Interdisciplinary Discourse
Title | Interdisciplinary Discourse PDF eBook |
Author | Seongsook Choi |
Publisher | Springer |
Pages | 303 |
Release | 2017-03-30 |
Genre | Language Arts & Disciplines |
ISBN | 1137470402 |
This book uncovers exactly what is involved when researchers from different disciplines engage with one another in research projects. The authors identify the opportunities and difficulties involved in interdisciplinary engagement, and challenge current claims about where the greatest difficulties are to be found. The first part of the book introduces interdisciplinarity and identifies key issues that influence our understanding of it.

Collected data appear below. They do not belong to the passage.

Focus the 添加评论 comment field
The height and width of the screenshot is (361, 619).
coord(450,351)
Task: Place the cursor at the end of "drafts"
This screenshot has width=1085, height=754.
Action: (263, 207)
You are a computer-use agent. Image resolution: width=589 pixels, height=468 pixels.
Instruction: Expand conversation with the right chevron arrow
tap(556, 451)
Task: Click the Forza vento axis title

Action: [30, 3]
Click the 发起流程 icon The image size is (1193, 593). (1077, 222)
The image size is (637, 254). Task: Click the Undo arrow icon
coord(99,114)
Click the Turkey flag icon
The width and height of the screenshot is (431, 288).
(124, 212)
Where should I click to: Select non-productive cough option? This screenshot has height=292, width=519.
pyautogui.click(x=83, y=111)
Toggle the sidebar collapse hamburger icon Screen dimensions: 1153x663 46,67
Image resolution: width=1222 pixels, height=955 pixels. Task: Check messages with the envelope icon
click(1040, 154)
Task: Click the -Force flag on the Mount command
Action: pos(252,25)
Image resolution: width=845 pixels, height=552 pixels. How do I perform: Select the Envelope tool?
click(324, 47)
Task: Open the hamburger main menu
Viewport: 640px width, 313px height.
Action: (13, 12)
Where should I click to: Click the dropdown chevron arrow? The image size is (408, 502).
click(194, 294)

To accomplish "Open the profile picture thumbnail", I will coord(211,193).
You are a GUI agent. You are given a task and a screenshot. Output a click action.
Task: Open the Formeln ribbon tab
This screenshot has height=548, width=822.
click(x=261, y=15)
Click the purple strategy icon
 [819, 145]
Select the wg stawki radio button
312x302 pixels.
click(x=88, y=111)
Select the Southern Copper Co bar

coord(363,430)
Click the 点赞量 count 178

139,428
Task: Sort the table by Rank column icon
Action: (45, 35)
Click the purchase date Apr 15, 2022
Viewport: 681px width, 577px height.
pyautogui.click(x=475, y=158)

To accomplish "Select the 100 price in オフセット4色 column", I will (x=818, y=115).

The second part of the book presents the findings of research based on over 50 hours of recording and nearly 450,000 words of transcript drawn from a number of university faculties, concluding with a discussion of how this might inform interdisciplinary practice. The book is accessible to the non-specialist reader while also being of interest to social scientists working in professional and academic communication.
Disciplines of Discourse
Title | Disciplines of Discourse PDF eBook |
Author | Teun Adrianus van Dijk |
Publisher | |
Pages | 302 |
Release | 1985 |
Genre | |
ISBN |
Language and Discipline Perspectives on Academic Discourse
Title | Language and Discipline Perspectives on Academic Discourse PDF eBook |
Author | Kjersti Fløttum |
Publisher | Cambridge Scholars Publishing |
Pages | 294 |
Release | 2009-05-05 |
Genre | Language Arts & Disciplines |
ISBN | 144381024X |
This book represents the physical outcome of the symposium “Academic Voices in Contrast”, organised at the University of Bergen, Norway, in May 2006. The symposium, focusing on recent research within the field of academic discourse, was initiated and organised by the KIAP project (Cultural Identity in Academic Prose; see www.uib.no/kiap/). In this project, a special focus has been put on the study of the voice(s) of the academic author, in the doubly contrastive perspective of language and discipline. A narrow selection of distinguished scholars were invited to participate at the symposium. They were asked to address issues related to “traditional” linguistic versus contextual approaches or to interlingual and interdisciplinary similarities and differences in academic discourse. By the papers of the following, the symposium and the present book constitute a clear advancement of the research on academic discourse: M. A. A. Ariza, L. Berge, M. Bondi, S. V. Bonn, S. Carter-Thomas, T. Dahl, K. Fløttum, A. M. Gjesdal, F. Grossmann, K. Hyland, T. Kinn, L. Lundquist, A. Mauranen, M. Pabón, E. Rowley-Jolivet, F. Salager-Meyer, P. Shaw, J. M. Swales, J.L. Tønnesson, E. T. Vold, F. Wirth.